“Ich bin mir ziemlich sicher, dass das Wintersemester nicht normal sein wird”

Moderation: Steven Hartig

+ DIE KOMPLETTEN INTERVIEWS MIT ALLEN STUDIENDEKAN*INNEN FINDET IHR GANZ UNTEN +

Rektor Gerhard Sagerer: “Ich möchte erstmal nochmal alle ganz, ganz herzlich begrüßen. Wir freuen uns, dass Sie Bielefeld als Ihren Studienort gewählt, wobei Ort momentan bisschen ne andere Bedeutung hat. Lassen Sie uns gemeinsam versuchen, diesen Campus-Spirit der Uni Bielefeld auch in diesen schwierigen Zeiten aufrechtzuerhalten. Soziale Distanz, ja, aber Campusnähe auch.”

Die Studienanfänger*innen werden von Rektor Gerhard Sagerer per YouTube-Video begrüßt – nur eine von vielen Folgen der Corona-Pandemie an unserer Universität. Für 25.000 Studierende und 1500 Wissenschaftler*innen hat ein ziemlich ungewöhnliches Sommersemester begonnen. Hörsäle und Seminarräume werden wir so schnell wohl nicht betreten, aber trotzdem sitzen wir alle am gleichen Ort: zu Hause. Online-Lehre, Distance Learning – das sind die Stichworte, die auch unsere Universität gerade vom Kopf auf die Füße stellen.

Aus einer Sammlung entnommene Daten
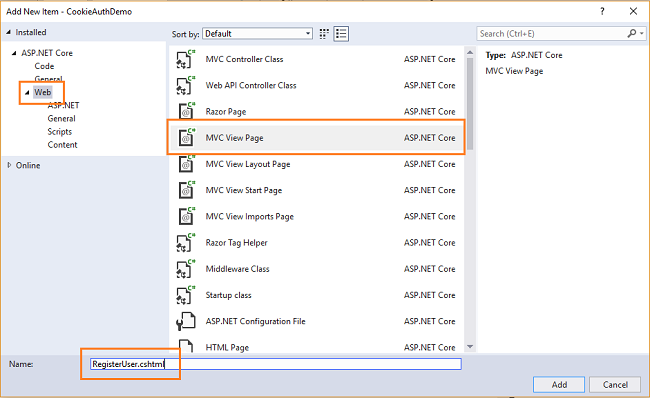This screenshot has width=650, height=398.
Task: Expand the Online section
Action: pos(9,165)
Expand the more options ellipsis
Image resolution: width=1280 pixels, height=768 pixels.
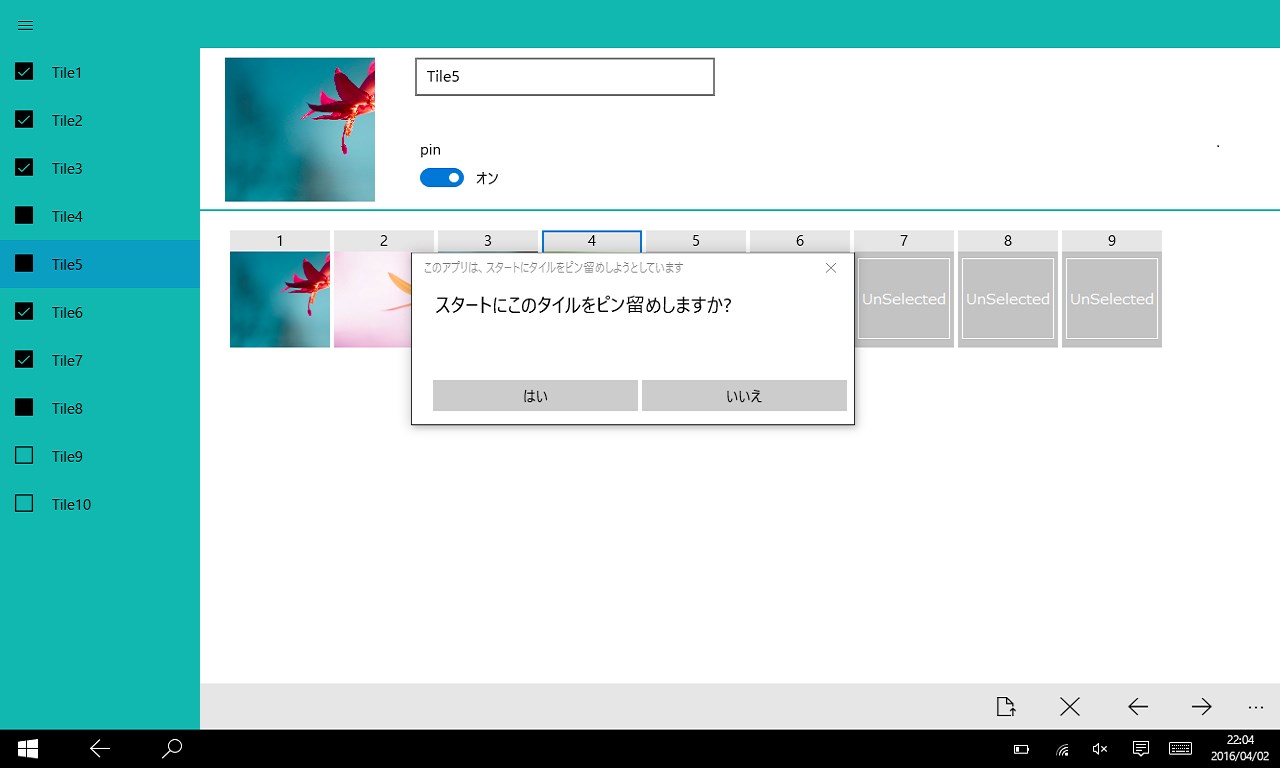pos(1256,707)
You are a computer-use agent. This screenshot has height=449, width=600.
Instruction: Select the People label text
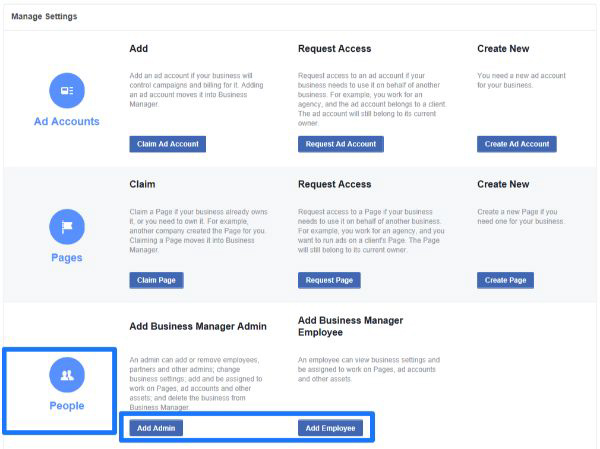click(x=67, y=406)
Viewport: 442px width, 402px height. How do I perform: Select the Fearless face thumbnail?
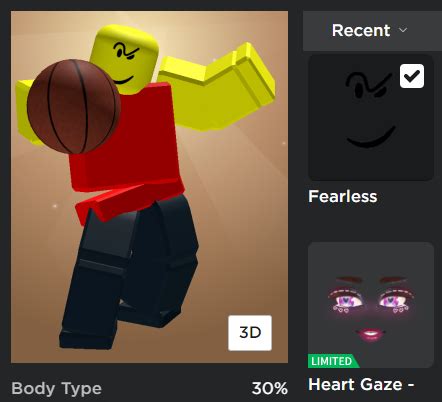(371, 118)

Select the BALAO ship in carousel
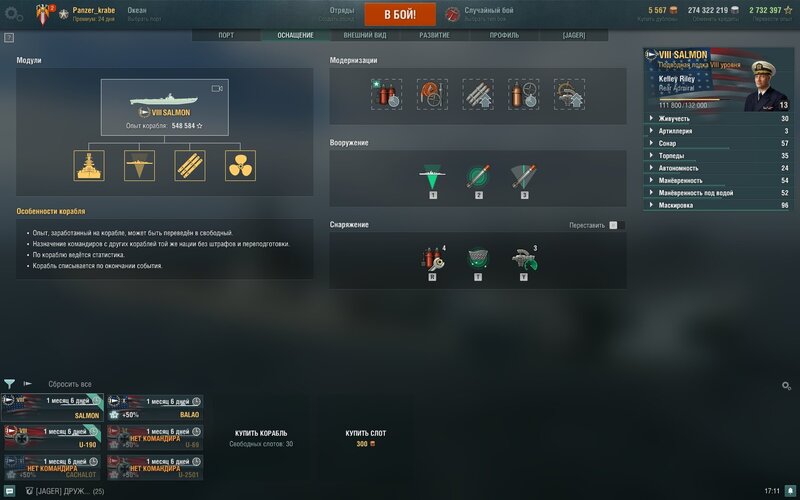(x=155, y=408)
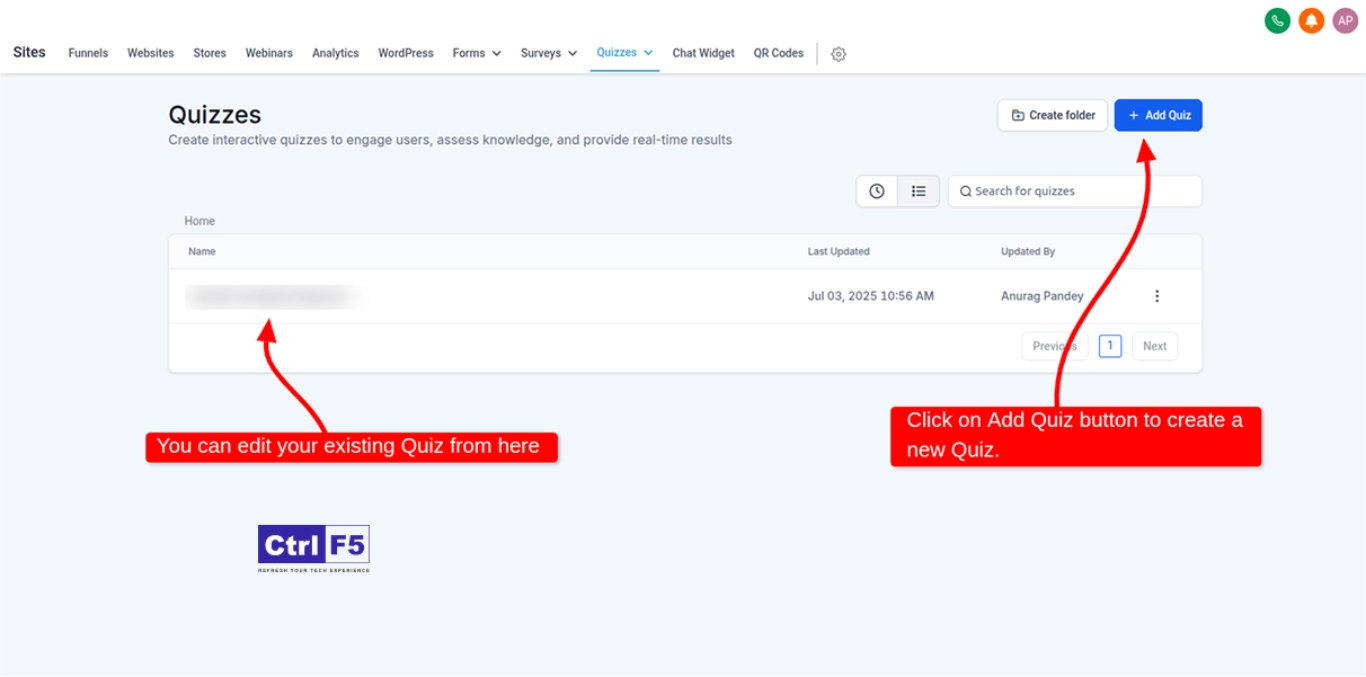Expand the Forms dropdown
Screen dimensions: 1366x677
[x=476, y=53]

# AUFGABEN ZUR ÜBUNG:
[1] Prüfen Sie, ob die Aussagen (a) bis (c) mit dem Seitenausschnitt über das Semester an der Universität Bielefeld übereinstimmen. Antworten Sie jeweils mit Ja oder Nein und zitieren Sie die entscheidenden Worte wörtlich: (a) Der Rektor begrüßt die Studienanfänger*innen mit einem YouTube-Video. (b) Das beschriebene ungewöhnliche Semester ist ein Wintersemester. (c) An der Universität studieren 25.000 Studierende.
[2] Schreiben Sie die Fortsetzung des Seitenausschnitts über das Semester an der Universität Bielefeld im Anschluss an seinen letzten Satz.

# IHRE ANTWORTEN:
[1]
(a) Ja: „Die Studienanfänger*innen werden von Rektor Gerhard Sagerer per YouTube-Video begrüßt“
(b) Nein: „hat ein ziemlich ungewöhnliches Sommersemester begonnen“
(c) Ja: „Für 25.000 Studierende und 1500 Wissenschaftler*innen“

[2]
Mein Name ist Steven Hartig, ich bin Wissenschaftsredakteur bei Hertz 87.9 und ich hab wirklich lang gegrübelt: Wo fange ich an? Jeder Student, jede Studentin, alle Wissenschaftler*innen haben sicherlich gerade verdammt viel zu erzählen. Ich dachte mir, ein Blick in die verschiedenen Fakultäten unserer Uni – das wäre doch ein spannender Anfang. Was plagen die einzelnen Fakultäten also für Probleme? Das Wintersemester – Wie siehts eigentlich mit dem aus? Und was bleibt von dieser Zeit, welche Spuren wird Corona an unserer Universität vielleicht hinterlassen?

Viele Fragen. Also hab ich mir mein Handy geschnappt und einfach mal die angerufen, die sich Tag für Tag mit all diesen Fragen des Studiums und der Lehre rumschlagen müssen.

„Ich bin Jan Andres. Ich bin Petra Kolip. Mein Name ist Ralf Stoecker. Mein Name ist Dominik Cholewa. Mein Name ist Nils Hasenbein. Mein Name ist Stefan Gorißen. Mein Name ist Dietmar Pollmann.“

Sie alle sind Studiendekan*innen an unserer Uni, für Linguistik und Literaturwissenschaft, Gesundheitswissenschaften, Geschichtswissenschaft, Philosophie, Sportwissenschaft und an der Technischen Fakultät [und Biologie, fehlt leider in der Audioversion]. Studiendekan*innen sind nicht nur selbst Lehrende, sie sind auch noch verantwortlich für das gesamte Lehrangebot ihres Fachbereichs. Sie mussten nun innerhalb weniger Wochen Studium und Lehre komplett umorganisieren – wie geht’s einem damit?

„Ich habe total viel um die Ohren, so viel wie ich mich kaum entsinnen kann. Also, es gibt eine Flut von Dingen, die geregelt sein wollen, eine Flut von Fragen, die auf mich niederprasseln. Das ist schon heftig im Moment.“

Sagt Stefan Gorißen von der Geschichts-Fakultät. Viel Stress – davon haben mir alle Studiendekan*nnen berichtet, z.B. auch Dietmar Pollmann von der Sportfakultät.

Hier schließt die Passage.